Power BI Cumulative Totals and Measures - Course Sales Pipeline
This is a nice example of how to create a measure in Power BI to calculate running or cumulative totals. It’s a refinement of a post I did on the SkillsLogic blog about using calculated columns to calculate running totals. In this example I’ve gone a step further used a measure - so the running totals change when the user applies filters to the report.
Here’s the underlying data. The context is training - I’ve created a simple sales dashboard for a training provider that sells places on courses. Each new enquiry, enrolment or record of a lost ‘sale’ is added to an Excel table as a new row. Potential new learners are identified by a Prospect_Id. The same Prospect_Id may appear in more than one row because a learner’s status may change from ‘Enquiry’ to ‘Enrolled’ or maybe to ‘Lost’.
The table also contains the course Fee - and it’s the total fee that I want to show as a running or cumulative total. I want a measure that calculates the total value the enquiries at each date. When I’ve got that it’s then easy to create almost identical measures for the total value of the enrolments and total value of the ‘lost’ opportunities.
This is the measure:
The first thing I do is grab all the rows up to and including the date of the current row.
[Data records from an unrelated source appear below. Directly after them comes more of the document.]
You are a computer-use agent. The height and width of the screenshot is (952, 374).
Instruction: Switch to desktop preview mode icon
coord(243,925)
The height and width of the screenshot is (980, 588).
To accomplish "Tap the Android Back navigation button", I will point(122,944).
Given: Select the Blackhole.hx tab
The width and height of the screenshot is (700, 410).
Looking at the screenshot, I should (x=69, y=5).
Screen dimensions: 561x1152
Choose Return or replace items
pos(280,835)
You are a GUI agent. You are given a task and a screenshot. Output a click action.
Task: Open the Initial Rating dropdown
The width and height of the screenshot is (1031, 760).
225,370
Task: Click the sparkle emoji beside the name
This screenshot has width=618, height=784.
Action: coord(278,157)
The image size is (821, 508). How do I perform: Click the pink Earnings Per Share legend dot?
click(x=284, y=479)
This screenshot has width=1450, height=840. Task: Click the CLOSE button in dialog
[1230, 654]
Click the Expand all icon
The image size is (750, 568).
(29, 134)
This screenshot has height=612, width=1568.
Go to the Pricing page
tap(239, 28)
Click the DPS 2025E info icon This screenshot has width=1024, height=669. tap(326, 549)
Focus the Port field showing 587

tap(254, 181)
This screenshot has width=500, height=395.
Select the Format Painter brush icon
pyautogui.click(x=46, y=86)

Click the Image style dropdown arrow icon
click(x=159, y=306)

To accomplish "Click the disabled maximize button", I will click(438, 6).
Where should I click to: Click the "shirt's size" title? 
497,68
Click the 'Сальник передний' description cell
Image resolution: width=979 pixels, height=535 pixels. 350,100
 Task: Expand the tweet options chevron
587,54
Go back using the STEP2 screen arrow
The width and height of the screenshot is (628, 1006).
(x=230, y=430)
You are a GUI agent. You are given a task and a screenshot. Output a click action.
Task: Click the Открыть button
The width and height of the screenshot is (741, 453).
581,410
That filtered set of rows is assigned to the variable LatestRows.
VAR LatestRows = FILTER(ALLSELECTED(Course_Enquiries, Course_Enquiries[Date] <= EARLIER(Course_Enquiries[Date])))
That’s almost the same as the calculated column version of the measure except that I’ve used the ALLSELECTED() function.
Next, I pass the LatestRows table into the SUMMARIZE function to create a summary table where each row is a different Propect_Id - so I'm really doing a GROUP BY on Prospect_Id.
I want that summary table to show the most recent row for each Prospect_Id. The columns for the summary table are ‘Prospect_Id’, 'Fee' and 'Status'.
This is the DAX that gets the 'Fee' for the summary table:
CALCULATE((MAX(Course_Enquiries[Fee])),FILTER(LatestRows, Course_Enquiries[Date]=MAX(Course_Enquiries[Date]) && Course_Enquiries[Prospect_Id] = EARLIER(Course_Enquiries[Prospect_Id])))
In the expression above I filter LatestRows so that I get the most recent row where the Prospect_id is equal to the Prospect_Id of the current row in the table that's being created by the SUMMARIZE function. The key to this is the EARLIER function - we loop through the rows in LatestRows looking for rows where the Prospect_Id matches the Prospect_Id of the outer loop - the id of the current row in the summary table that we are building:
FILTER(LatestRows,Course_Enquiries[Date]=MAX(Course_Enquiries[Date]) && Course_Enquiries[Prospect_Id] = EARLIER(Course_Enquiries[Prospect_Id]))
The last 2 parameters passed to the SUMMARIZE function are 'Status' and MAX(Course_Enquiries[Status]) - we’re simply getting the status ('Enquiry', 'Enrolled' or 'Lost') of the most recent row for the Prospect_Id we are currently interested in.
That's the hard part done. Now I pass my summary table - the table that's returned from SUMMARIZE() - to SUMX(). I filter the table on [Status] = 'Enquiry' and use SUMX() to return the sum of all the amounts for the rows up to and including the date of the current row.
This is the end result - a chart that shows how the enrolment pipeline changes over time. The chart also shows the running total of prospects won and lost. Again, both are measures and they both use almost identical DAX expressions to M_Enquiry Running Total though with a final filter on 'Enrolled' or 'Lost' instead of 'Enquiry'.